DATA UNDER STUDY below:
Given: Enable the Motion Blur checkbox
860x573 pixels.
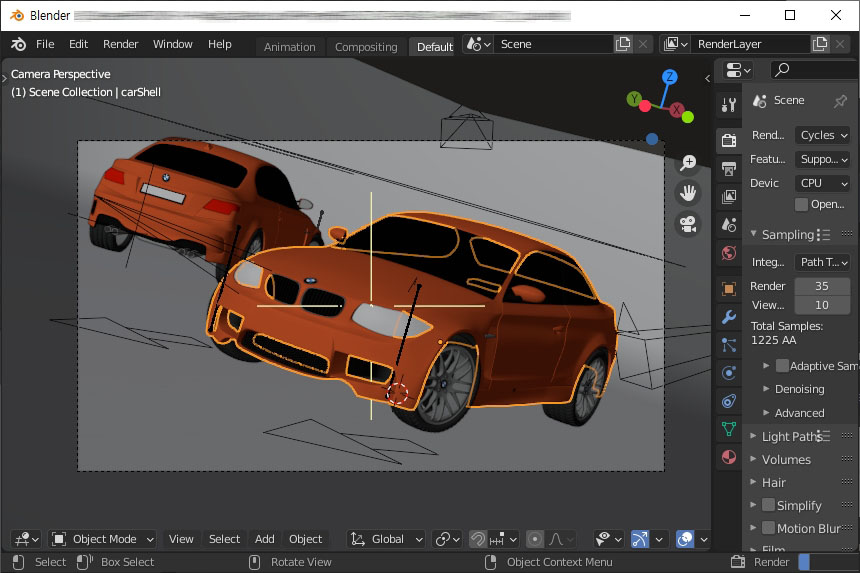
End of DATA UNDER STUDY.
DATA UNDER STUDY below:
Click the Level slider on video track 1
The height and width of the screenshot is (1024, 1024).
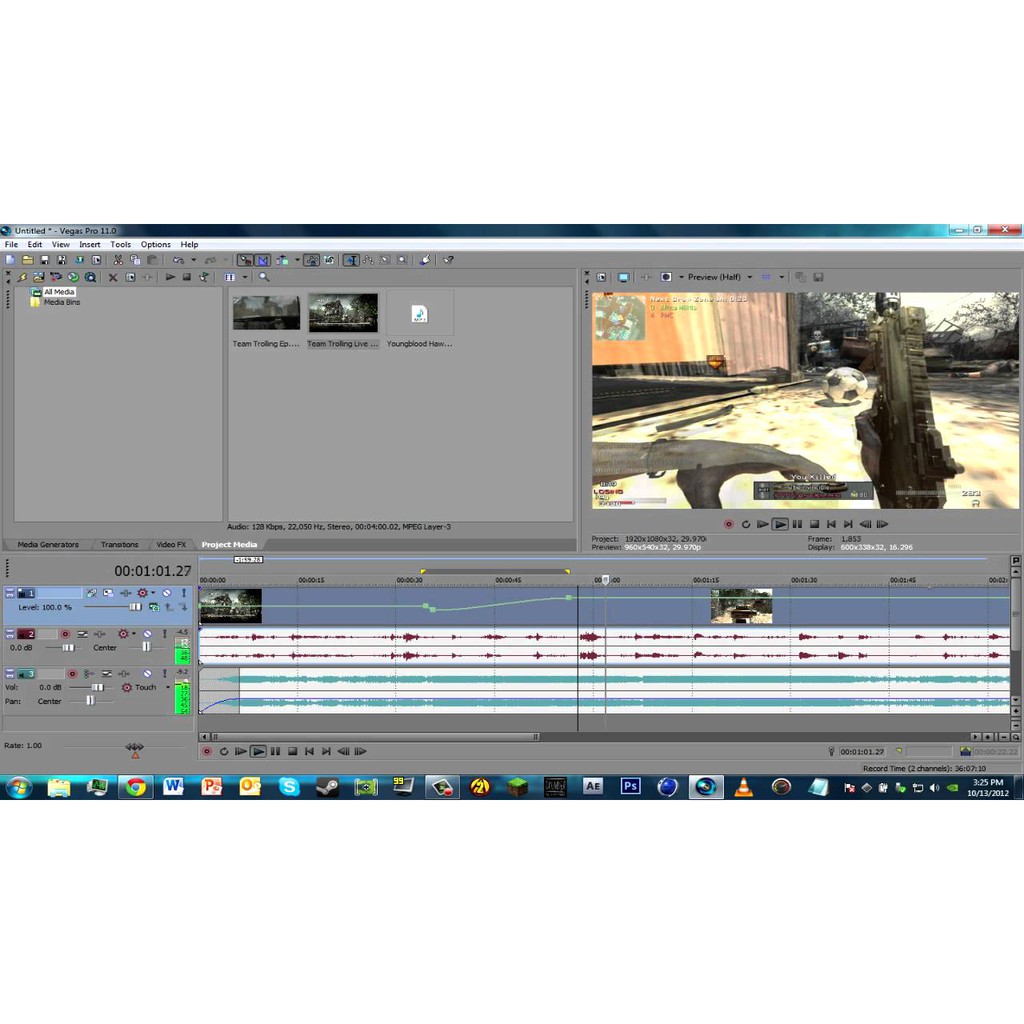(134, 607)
End of DATA UNDER STUDY.
▸ ASSIGNED TASK: Only those lines of the entries above that run from the line containing "Given: Enable the Motion Blur checkbox" to the line containing "860x573 pixels.", both included, should be transcribed exactly.

▸ RESPONSE TO THE EXERCISE:
Given: Enable the Motion Blur checkbox
860x573 pixels.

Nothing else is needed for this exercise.